Les populations cherchent un coupable
« Nous avons donné le mot d’ordre dans tout le pays : ils ne passeront pas. La France est complice des terroristes. On ne peut pas accepter que ses militaires traversent notre territoire avec de l’armement qui pourrait être livré à nos ennemis », fustige Roland Bayala. Le porte-parole de la Coalition des patriotes africains du Burkina Faso (Copa-BF) reproche à l’armée française, présente à Ouagadougou à travers les forces spéciales de l’opération « Sabre » de « ne rien faire pour stopper les attaques », oubliant de rappeler qu’un soutien de l’opération antiterroriste « Barkhane » au Burkina Faso avait été refusée par le gouvernement burkinabé.
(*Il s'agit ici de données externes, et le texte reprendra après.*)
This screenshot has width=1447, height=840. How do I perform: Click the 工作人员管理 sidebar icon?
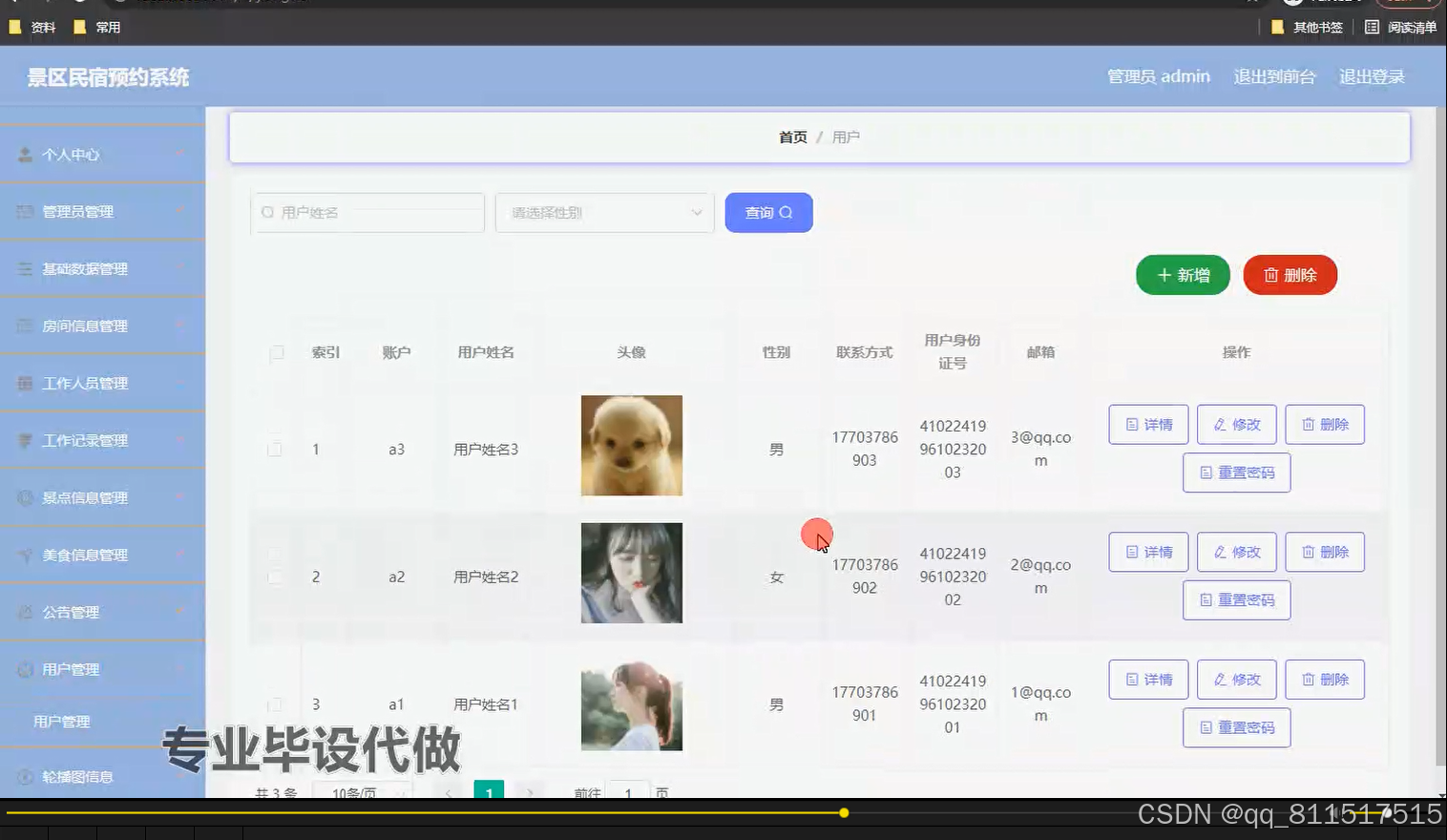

Ces propos tranchants traduisent en tout cas la colère grandissante d’un peuple burkinabé qui, à l’instar de son voisin malien, est excédé de voir les terroristes multiplier les massacres sur son territoire, sans que le gouvernement ni ses alliés occidentaux ne parviennent à l’empêcher.
La dernière attaque d’envergure qui a visé le détachement de gendarmerie d’Inata le 14 novembre a laissé les Burkinabés sous le choc. Avec un bilan encore provisoire de 49 gendarmes et 4 civils tués, l’attaque est la plus meurtrière jamais perpétrée contre les forces militaires depuis le début de l’expansion djihadiste en 2016.
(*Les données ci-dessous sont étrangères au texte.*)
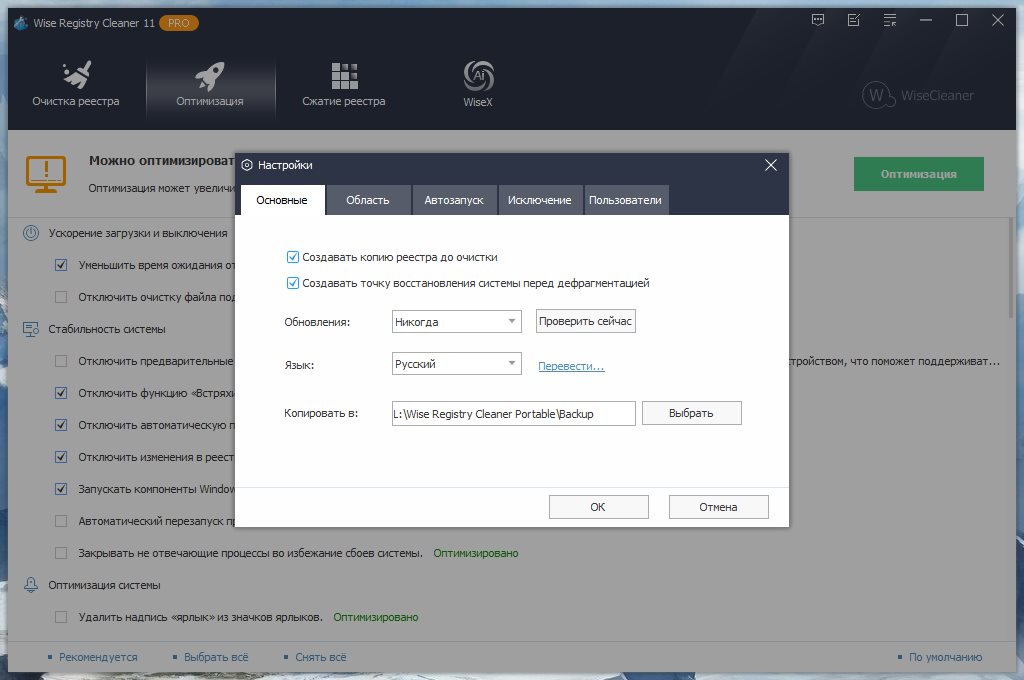
Task: Launch the WiseX AI icon
Action: [x=478, y=77]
Furieuses, les populations cherchent un coupable. Des manifestations ont éclaté dans plusieurs villes pour réclamer le départ du président Roch Kaboré, au pouvoir depuis fin 2015 et réélu fin 2020. Des messages anti présence militaire française se sont aussi glissés dans certains rassemblements, rappelant la situation au Mali, où l’action de Paris au Sahel est fustigée à presque chaque mobilisation.
L’ombre de la Russie
Interrogé par la chaîne LCI ce 21 novembre, le ministre des affaires étrangères Jean-Yves Le Drian a souligné avoir « fait savoir au président Roch Kaboré que nous souhaitons qu’il aide à régler cette situation, à Kaya », redoutant des tensions à venir « pour des raisons internes et externes, puisqu’il y a des relais d’opinion qui font aujourd’hui aussi de la guerre informative ».
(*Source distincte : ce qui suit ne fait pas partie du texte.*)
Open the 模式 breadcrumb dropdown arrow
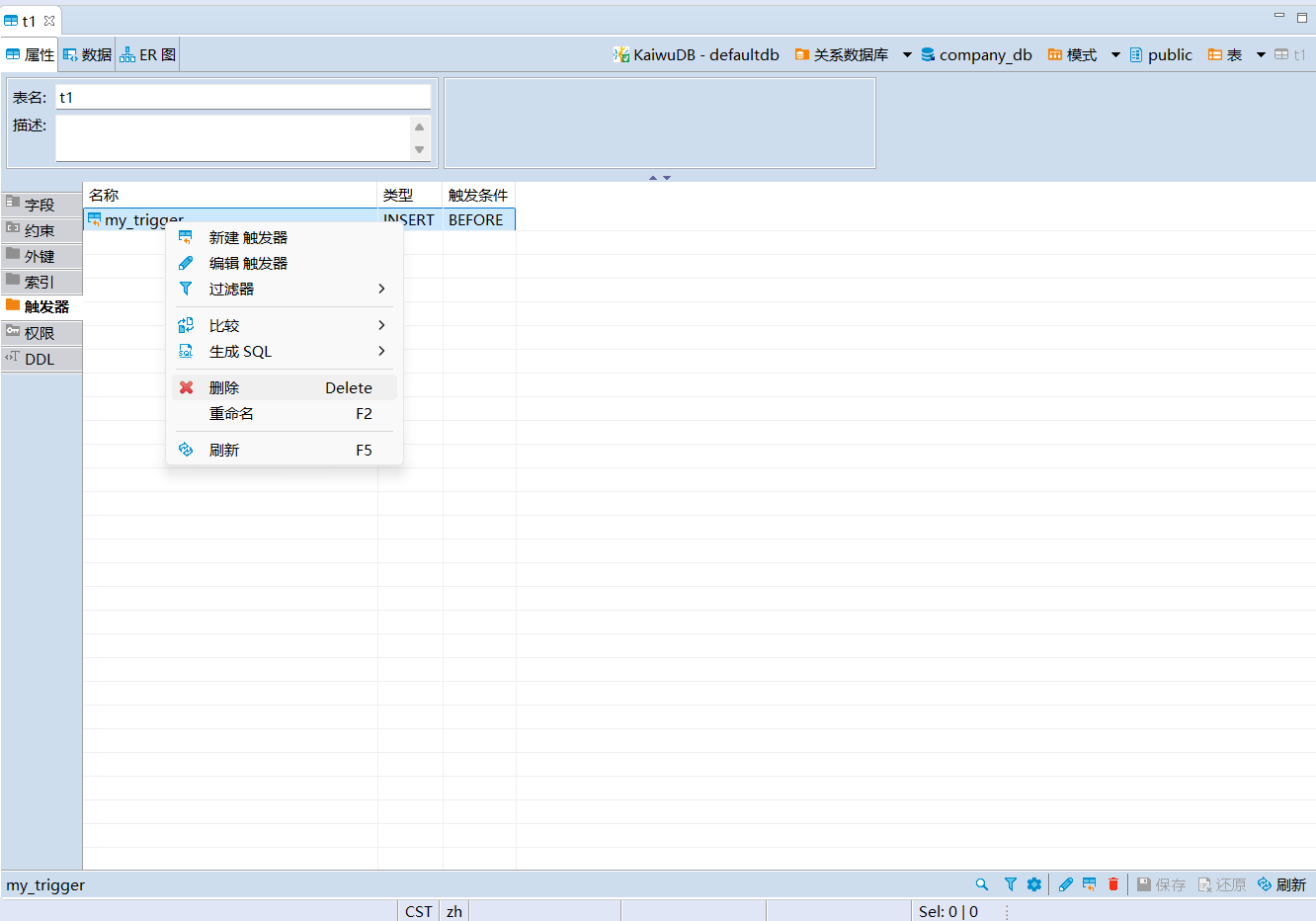Image resolution: width=1316 pixels, height=921 pixels. pos(1115,55)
En ligne de mire de Paris : la Russie, soupçonnée de soutenir des associations africaines dans leur engagement contre la présence militaire française au Sahel. Roland Bayala se défend de toute immixtion russe dans les affaires de la COPA-BF mais revendique sa proximité avec l’association malienne Yerewolo, à l’origine des mobilisations de soutien à une arrivée du groupe de sécurité privé russe Wagner, au Mali.
A l’entrée de Ouagadougou, ce 21 novembre, des manifestants qui attendaient l’arrivée du convoi militaire français tenaient un drapeau russe. « Si Wagner souhaitait venir libérer notre pays des terroristes, on leur souhaiterait une bonne arrivée », souligne Roland Bayala. Pour le leader associatif, « le vent est en train de tourner au Sahel » et « un même sentiment anime aujourd’hui la jeunesse malienne et burkinabée ». Les accusations de complicité de la France avec les groupes armés récemment lancées par le premier ministre de la transition malienne Choguel Maïga ont raisonné à Ouagadougou.
Jusqu’où la contestation contre la présence militaire française s’étendra-t-elle au Sahel ? Au Niger voisin où le convoi militaire français bloqué avait prévu de transiter, des voix se lèvent pour protester, comme lors d’un rassemblement à Dosso (sud-ouest) ce dimanche, contre « l’occupation militaire de la France au Niger ». Autant de contestations qui, si elles s’accentuaient, rendraient de plus en plus ardue la réorganisation du dispositif militaire français au Sahel annoncée par Emmanuel Macron en juin et qui entendait faire du Niger son pays pivot dans la région.